My biggest tank right now is a 20 gallon, set on an old, sturdy bureau. I'm looking to move to a 75 gallon or larger tank.. I was reading some of the weights on larger tanks, filled, and they can be about 600 pounds or so! (yikes!)
How can I tell if a floor is gonig to hold it with no problems? I live an an older house that I am renting, built back in the 30's.. I could put it in the basement, but I really would prefer it in the living room so I can see it more!

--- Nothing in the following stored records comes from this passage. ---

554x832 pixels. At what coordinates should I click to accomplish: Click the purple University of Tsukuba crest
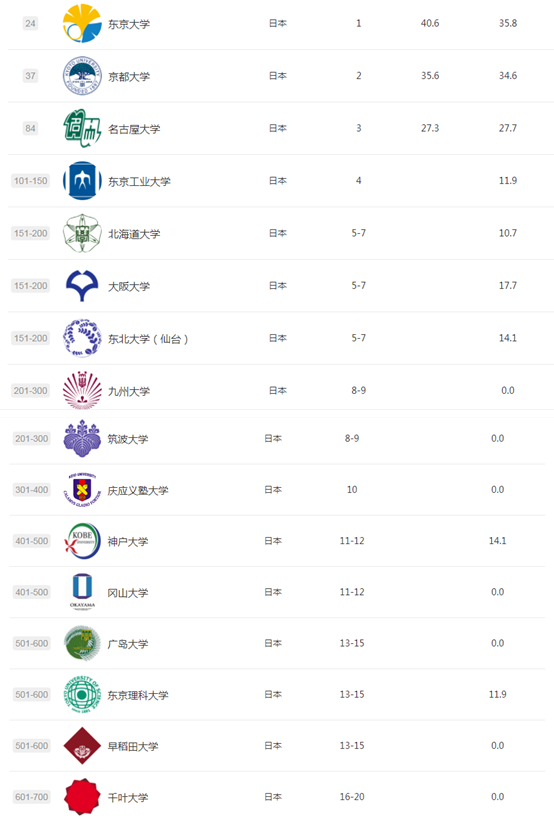click(82, 439)
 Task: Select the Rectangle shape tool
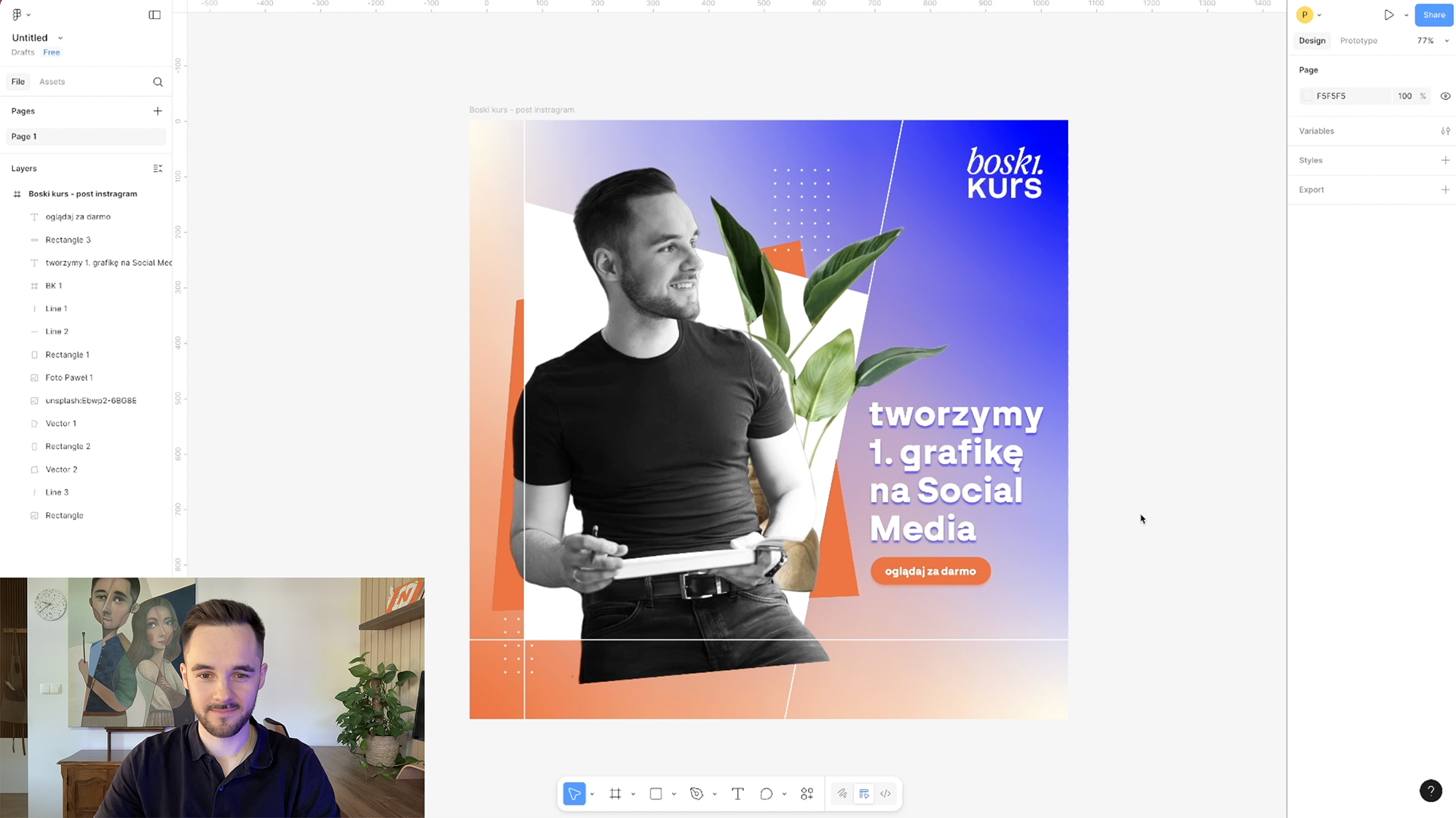(656, 794)
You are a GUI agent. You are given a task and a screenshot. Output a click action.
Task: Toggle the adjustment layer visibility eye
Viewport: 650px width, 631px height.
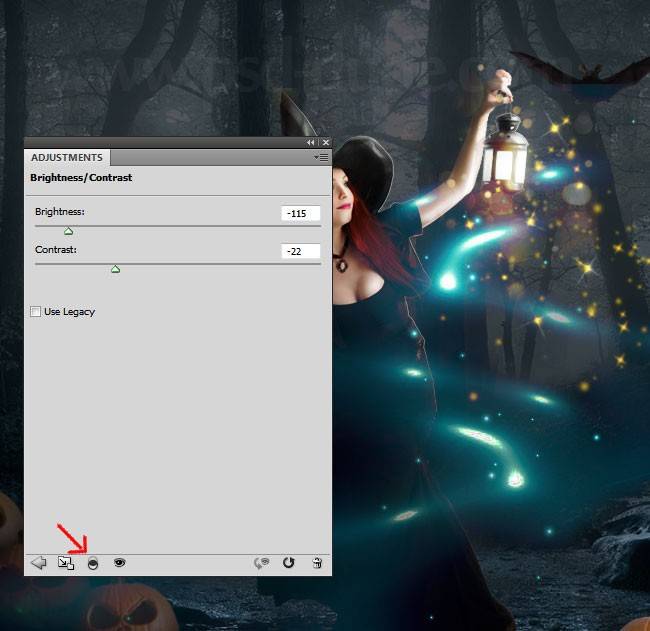tap(120, 563)
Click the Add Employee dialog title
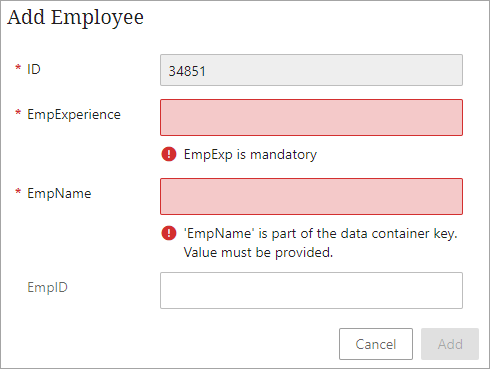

Any hints/ideas/horror stories?


----------



## emc7 (Jul 23, 2005)

termite inspection.


----------



## Chrispy (Oct 28, 2007)

it will hold........ there is another thread on this. so unless you have termites. it will hold......


----------



## emc7 (Jul 23, 2005)

Solid base cabinet to spread out the weight. If the stand has little feet, put a board under it.


----------



## TheOldSalt (Jan 28, 2005)

Weight distribution is the key. Put something under the tank that will spread it's weight out evenly, like a sheet of plywood. That isn't an absolute fix, and certainly won't help much if the floor creaks in that spot when you step on it, but it's a big help.


----------



## COM (Mar 15, 2008)

Look in your basement. Try to keep the tank close to a support column or a heavy iron or thick wood beam. You most likely won't have a problem in an older home because builders used better quality wood back then and lots of brick or concrete floor support columns. Definitely check for termites too.


----------